El sector de la restauración sigue creciendo, ya que este año ha subido seis décimas más respecto al ejercicio anterior, lo que supuso un 35,4 % del gasto total que se destinó a alimentación y bebidas. Sin embargo, sigue 3,3 puntos porcentuales por debajo de los niveles previos a la pandemia.
La previsión hostelera es que 7 de cada 10 empresas suban el precio para hacer frente a la inflación. Los empresarios de la hostelería seguirán recuperándose de forma progresiva. A nivel internacional, España se posiciona por encima de Italia, pero alejada de las cifras de Inglaterra (62,4 %) y Francia (56,5 %), debido a que estos países han seguido subiendo la cifra de ventas de forma gradual desde el año 2019.
La situación económica ha cambiado, se espera que este año 2023 las ventas se consoliden.
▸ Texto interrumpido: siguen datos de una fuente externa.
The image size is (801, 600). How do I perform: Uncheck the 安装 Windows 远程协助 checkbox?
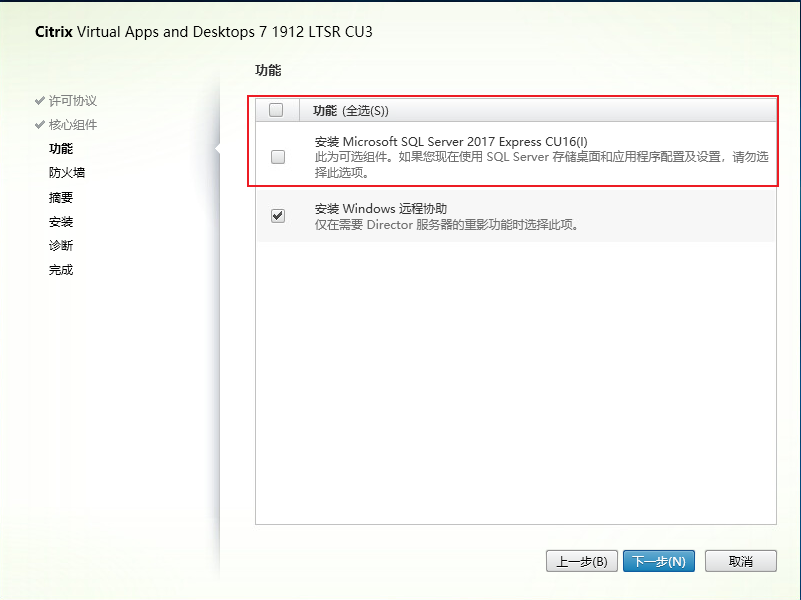click(278, 216)
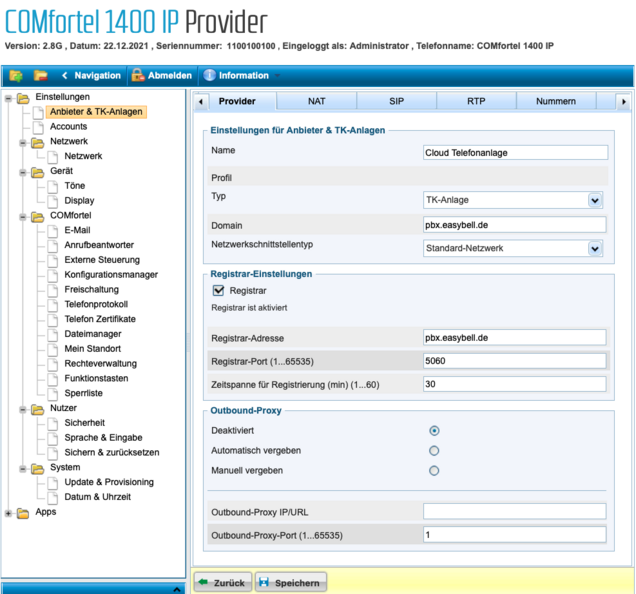Open the Typ dropdown

[x=595, y=200]
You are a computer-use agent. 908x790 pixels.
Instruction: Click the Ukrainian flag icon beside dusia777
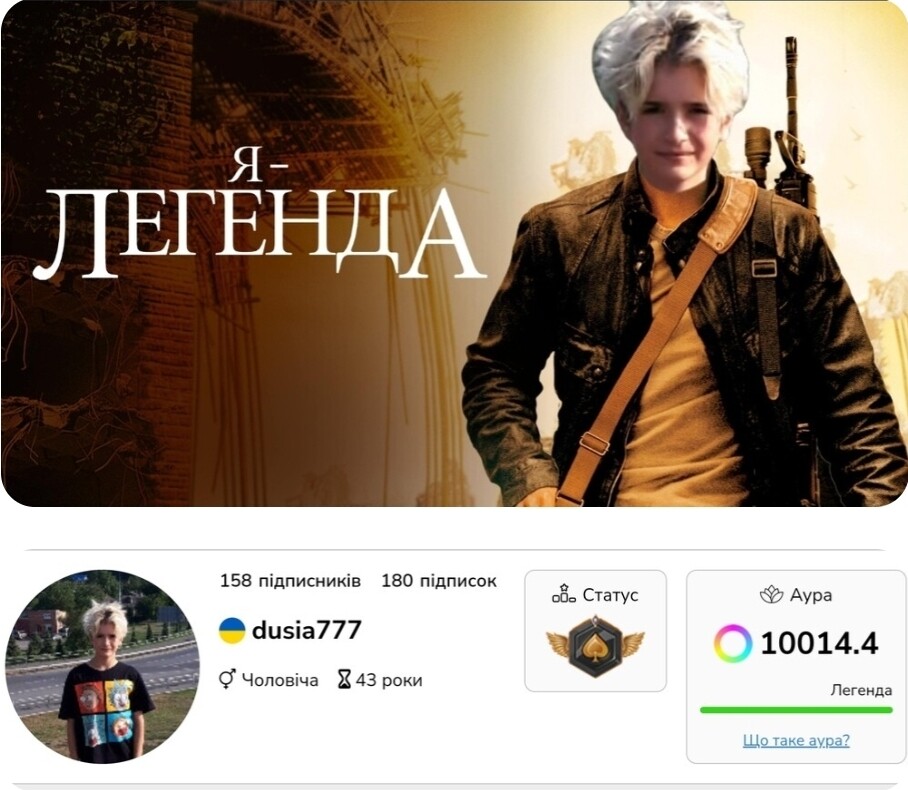(x=231, y=631)
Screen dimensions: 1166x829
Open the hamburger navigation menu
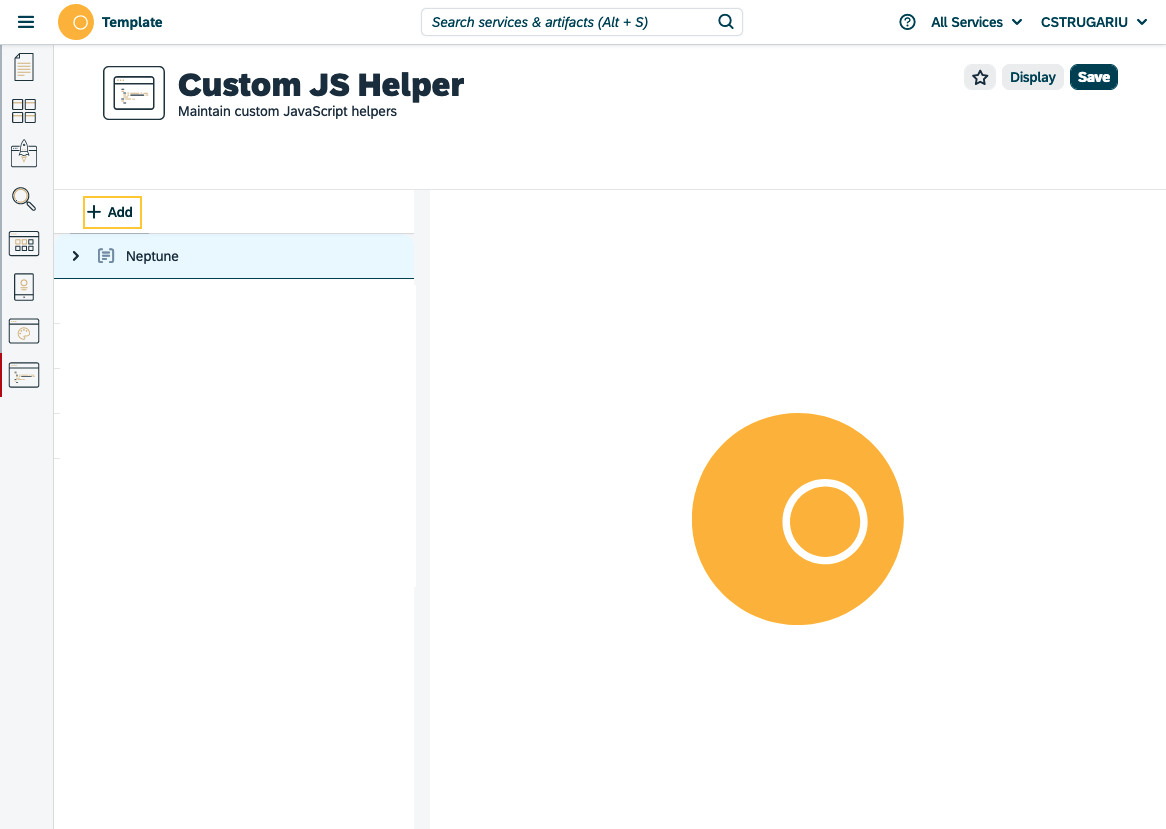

Un grupo de hosteleros encuestados con una facturación de 6.600 millones de euros en su conjunto también lo creen. El 64 % de los empresarios del sector prevé una subida de facturación del doble, un 52 % lo espera que sea el año que viene. Un 27 % espera mantener el ritmo de crecimiento este año. El 82 % cree que necesitará aumentar su plantilla para el año que viene y solo un 6 % tiene pensado reducir personal. El colectivo de empresarios no se pronunció sobre la situación laboral de los trabajadores del sector.
Hay que tener en cuenta que la hostería se enfrenta a una serie de retos: la subida de los costes y los cambios de hábito de los consumidores. La vicepresidenta de Foodservice Europa de Circana, Edurne Uranga, ha resaltado que los clientes de la restauración han manifestado cambios de consumo. La pandemia transformo las preferencias: un 78 % de los clientes consumían en restaurante antes de la pandemia, cuando solamente un 4 % solicitaba comida para llevar a domicilio; por el contrario, en el año 2023 el servicio a domicilio ha subido un 32 % y la presencia en los locales ha caído 10 puntos.